What a fabulous day with Dulverton school which kicked off with ‘The Inventors Fair’ out on the school fields.
‘Roll up, Roll up, the inventors fair is here’.
‘Come see the miraculous, the incredible, the fan-tab-u-lous’ announced the Orator from his tiny wooden podium. He then leans forward and whispers to you ‘I know that fantabulous is not a word, but this is an inventors fair and if you can’t invent a few words here and there, then what’s the point, ay!’ His moustache twitches in excitement which seems to accentuate the shiny baldness of his head.

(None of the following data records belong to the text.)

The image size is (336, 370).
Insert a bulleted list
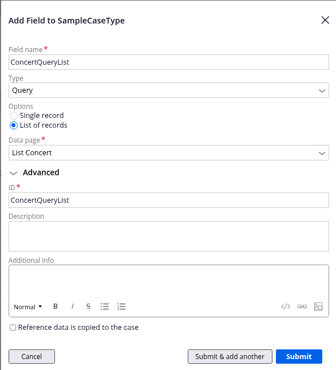(x=105, y=306)
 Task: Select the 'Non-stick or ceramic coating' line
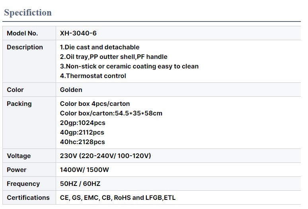coord(129,66)
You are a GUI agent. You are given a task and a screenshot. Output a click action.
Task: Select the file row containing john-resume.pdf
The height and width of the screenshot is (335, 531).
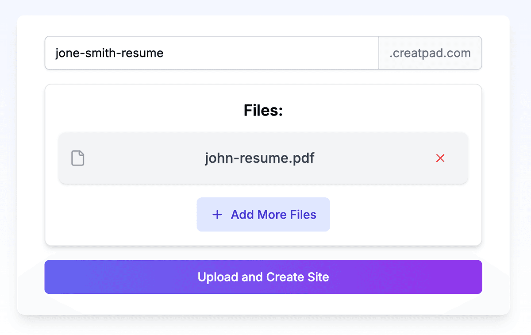[260, 158]
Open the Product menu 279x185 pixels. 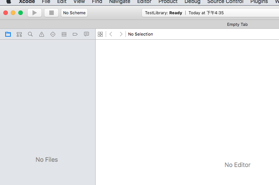[168, 2]
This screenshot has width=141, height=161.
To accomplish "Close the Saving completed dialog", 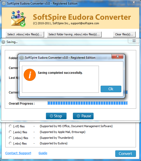I will [118, 56].
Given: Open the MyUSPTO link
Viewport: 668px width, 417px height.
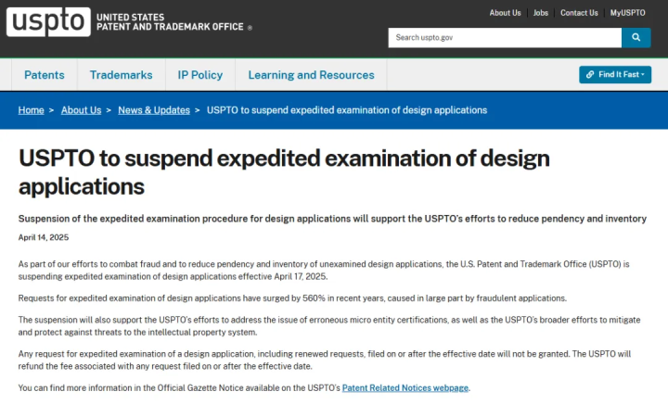Looking at the screenshot, I should 627,13.
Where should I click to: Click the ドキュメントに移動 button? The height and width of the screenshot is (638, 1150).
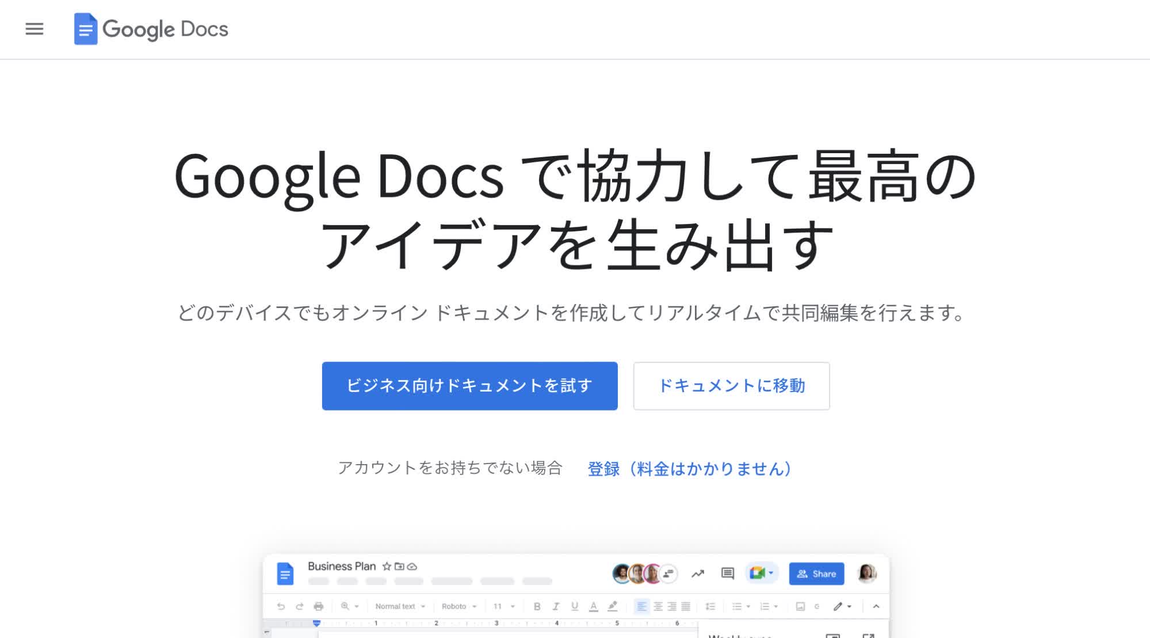[x=731, y=386]
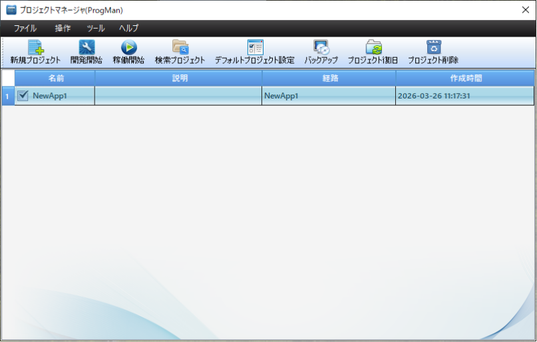
Task: Open the ファイル menu
Action: point(25,29)
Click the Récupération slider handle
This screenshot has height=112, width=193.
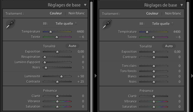(x=45, y=57)
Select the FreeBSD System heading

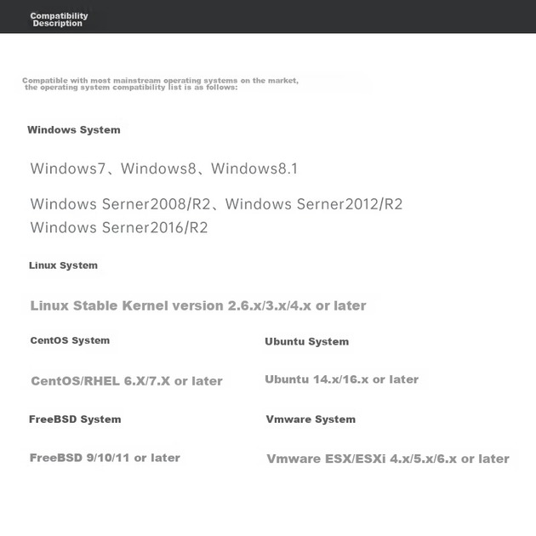pyautogui.click(x=75, y=419)
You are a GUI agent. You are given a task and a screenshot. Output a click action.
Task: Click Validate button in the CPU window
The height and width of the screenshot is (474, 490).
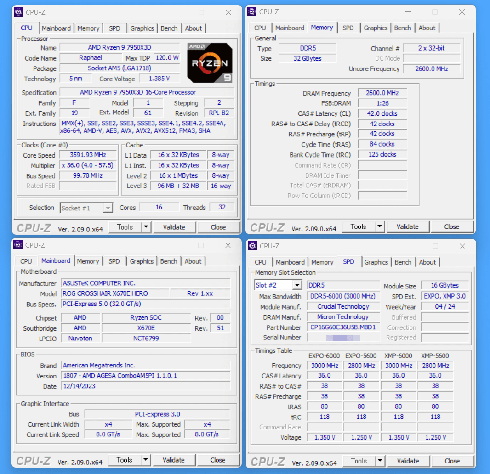(174, 227)
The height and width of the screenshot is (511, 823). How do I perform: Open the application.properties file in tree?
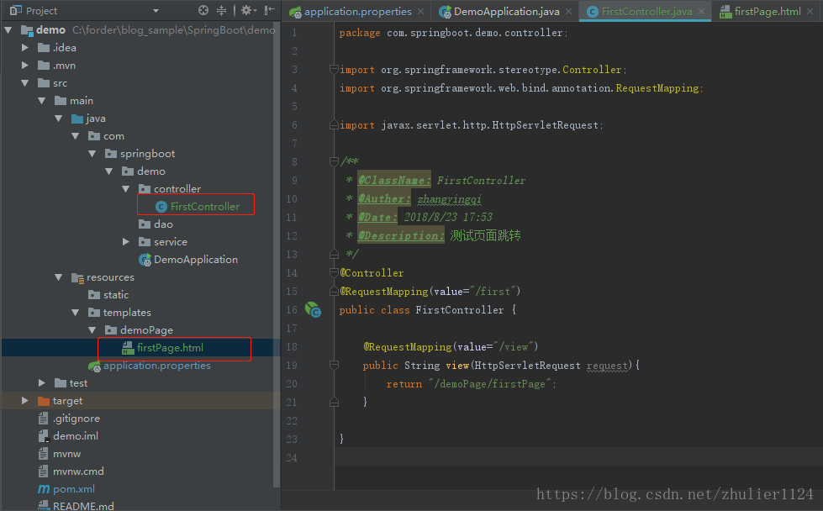(156, 366)
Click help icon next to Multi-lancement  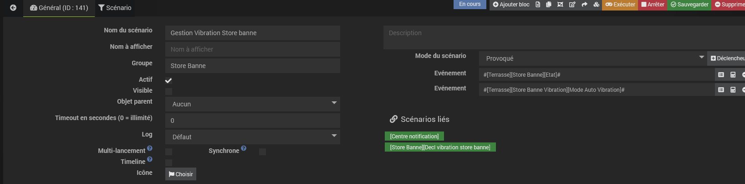click(x=150, y=148)
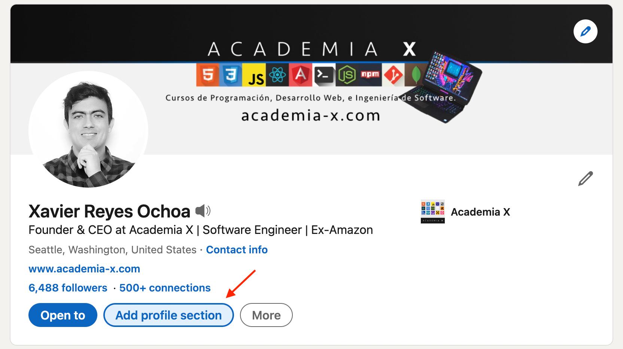Click the Academia X company logo

[433, 211]
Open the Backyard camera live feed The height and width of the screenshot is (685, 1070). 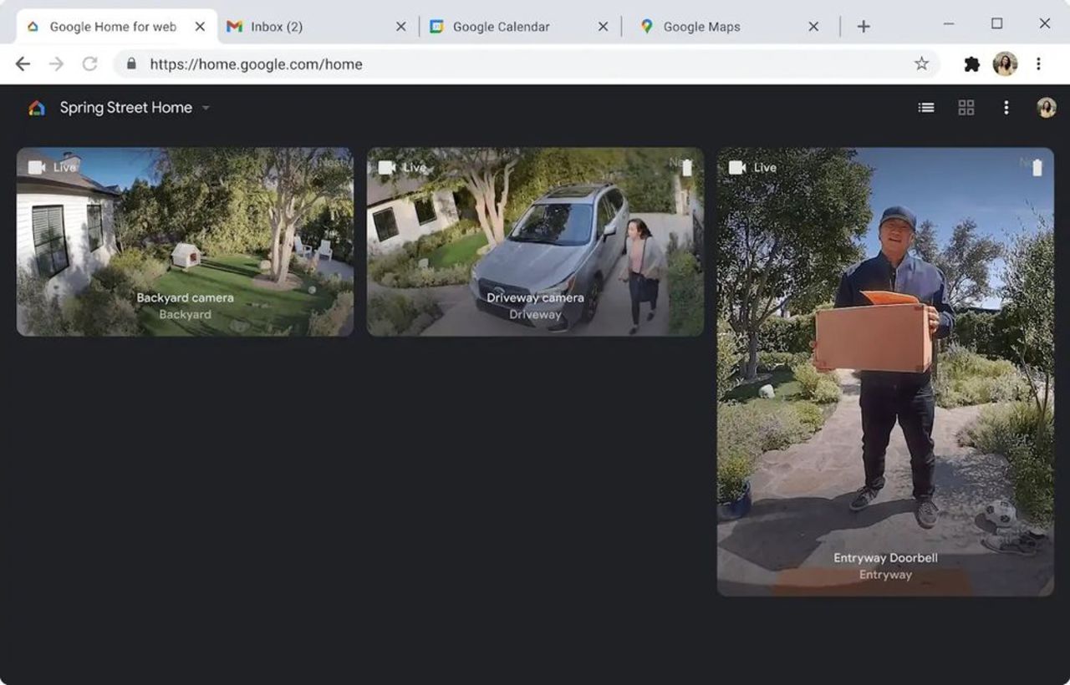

Dulverton Middle school's yrs 5 and 6 listen in, unsure of what to make of the spectacle, but the story reveals all, and the pupils in their small groups huddle round eager to find out what happens next. Each group has a single iPad to share, with directions and story all installed, it sends them across the field to trigger chapters and discover the inventions and inventors hidden there. But all is inside the story, which is rigged to reveal only when the pupils are themselves in the correct location.
The bottom gate was where ‘The Toffee Apple Machine’ was located, an incredible invention which made Toffee Apples from live bugs!, the Forest School, a wood at the bottom of the field had an invention called ‘The Super Splice Device’ tagged to it. This ingenious device combined a zebra and a daffodil to make a daffodil with striped flutes!
In other locations around the field there was ‘The Boot-O-Matic’ and a ‘Human Snow Globe’ to name but a few, each story revealed only in its specifed spot, where the groups had to venture in able to read. One inventor was even selling ‘ible-dibbles’ better known as memory pills, but they were really rabbit droppings, which the pupils thought was a brilliant invention! And all this is in a story hidden around the school field, to read, the pupils literally run to reveal the text then share the reading of the story.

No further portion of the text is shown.